WHAT YOU HAVE TO DO:
What you return should be the exact lines from the one with "The image size is (606, 684)." to the end of the records below, both included, and no pictures.

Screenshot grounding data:
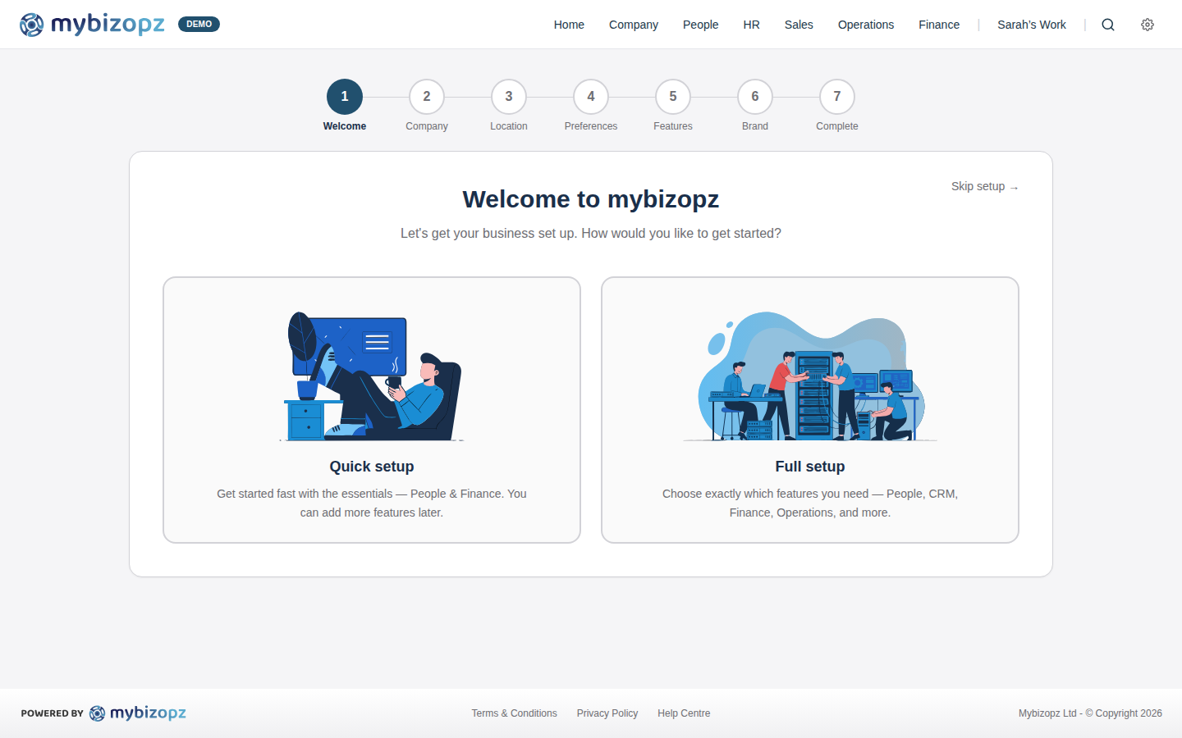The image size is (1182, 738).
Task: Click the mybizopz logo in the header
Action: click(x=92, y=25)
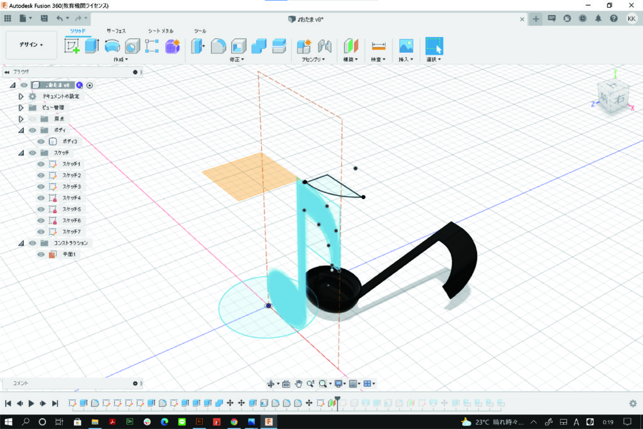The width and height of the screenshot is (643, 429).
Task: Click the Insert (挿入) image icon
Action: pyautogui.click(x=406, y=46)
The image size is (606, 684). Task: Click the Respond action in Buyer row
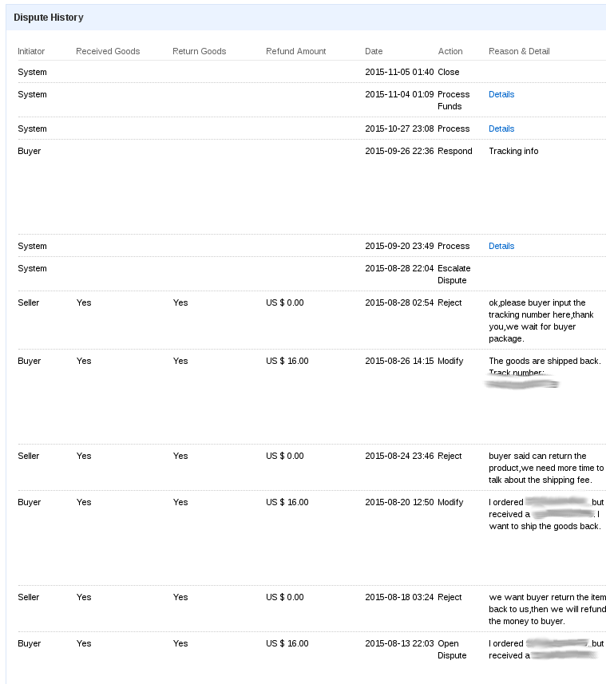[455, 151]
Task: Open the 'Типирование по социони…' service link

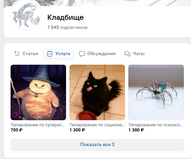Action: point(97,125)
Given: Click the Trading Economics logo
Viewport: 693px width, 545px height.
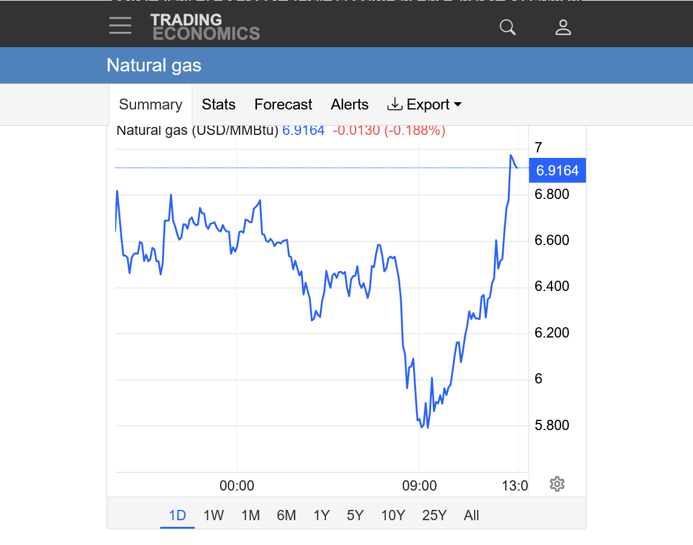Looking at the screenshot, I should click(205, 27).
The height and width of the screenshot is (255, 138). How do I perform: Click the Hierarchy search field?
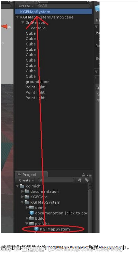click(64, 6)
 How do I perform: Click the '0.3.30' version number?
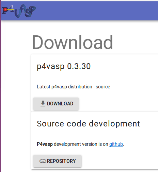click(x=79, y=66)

EXERCISE OUTPUT:
The image size is (606, 684). Task: Click the Respond action in Buyer row
[455, 151]
Task: Open the 'Типирование по социони…' service link

Action: point(97,125)
Given: Click the Trading Economics logo
Viewport: 693px width, 545px height.
Looking at the screenshot, I should click(205, 27).
The height and width of the screenshot is (255, 138). How do I perform: Click the Hierarchy search field?
click(64, 6)
 How do I perform: Click the '0.3.30' version number?
click(x=79, y=66)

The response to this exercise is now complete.